Building Automaticity

by Robert Pondiscio
September 20th, 2010

“The word ‘drill’ has come to define bad teaching, writes the New York Times’ Virginia Heffernan. ”Drilling seems unimaginative and antisocial.  It might even be harmful.” 

Is it?

Heffernan’s piece (“Drill, Baby, Drill”) quotes Dan Willingham, who wryly notes that drilling “often conjures up images of late-19th-century schoolhouses, with students singsonging state capitals in unison without much comprehension of what they have ‘learned.’” Writes Heffernan:

Oh, those schoolhouses — with the hickory sticks and the dunce caps. “Harrisburg! Salt Lake City! Montpelier! Tralalalala!” That does sound kind of fun — I mean, authoritarian. And drilling hardly has a better reputation outside academia. On message boards, students complain bitterly about Kumon, the extracurricular Japanese system of worksheet drills that many also admit has made them superb at math.

“You can’t be proficient at some academic tasks without having certain knowledge be automatic — ‘automatic’ meaning that you don’t have to think about it, you just know what to do with it,” Willingham notes.”  Heffernan also talks to E.D. Hirsch who, like Dan, points out that a distributed practice system (aka drilling) “is helpful in making the procedures second nature, which allows you to focus on the structural elements of the problem.”

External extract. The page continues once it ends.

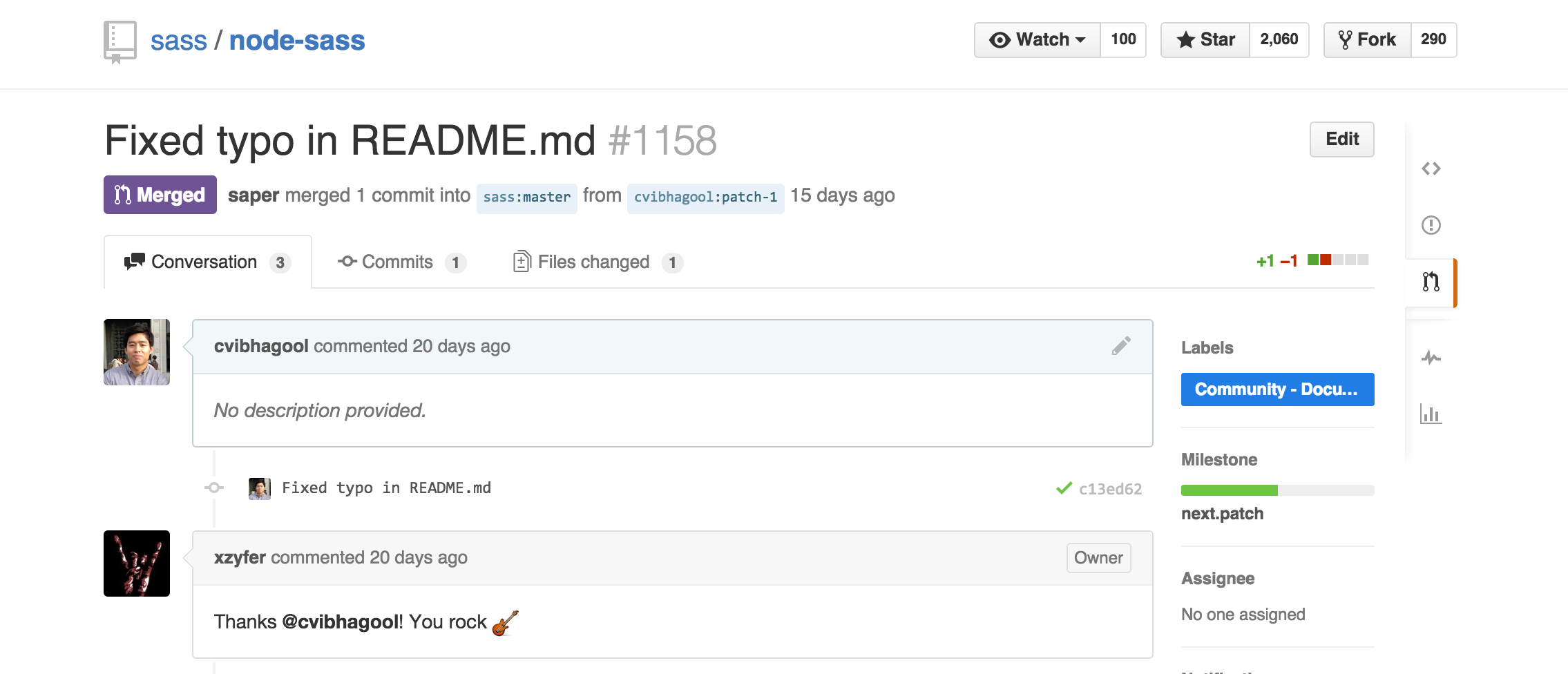Select the Pull requests sidebar icon
The height and width of the screenshot is (674, 1568).
(1431, 282)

Memorization suffers from bad PR.  To be expert at a skill, including reading comprehension or problem solving, requires command of a large amount of prior knowledge.  The phrase “drill and kill” tends to be used to contrast rote memorization with deep understanding and contextualization rather than as a necessary precursor to higher order thinking.   Perhaps memorization needs to be rebranded and relaunched. 

“Drill and kill? Is that what you think I’m doing by having my kids memorize their times tables?  Heck, no. I’m building automaticity.”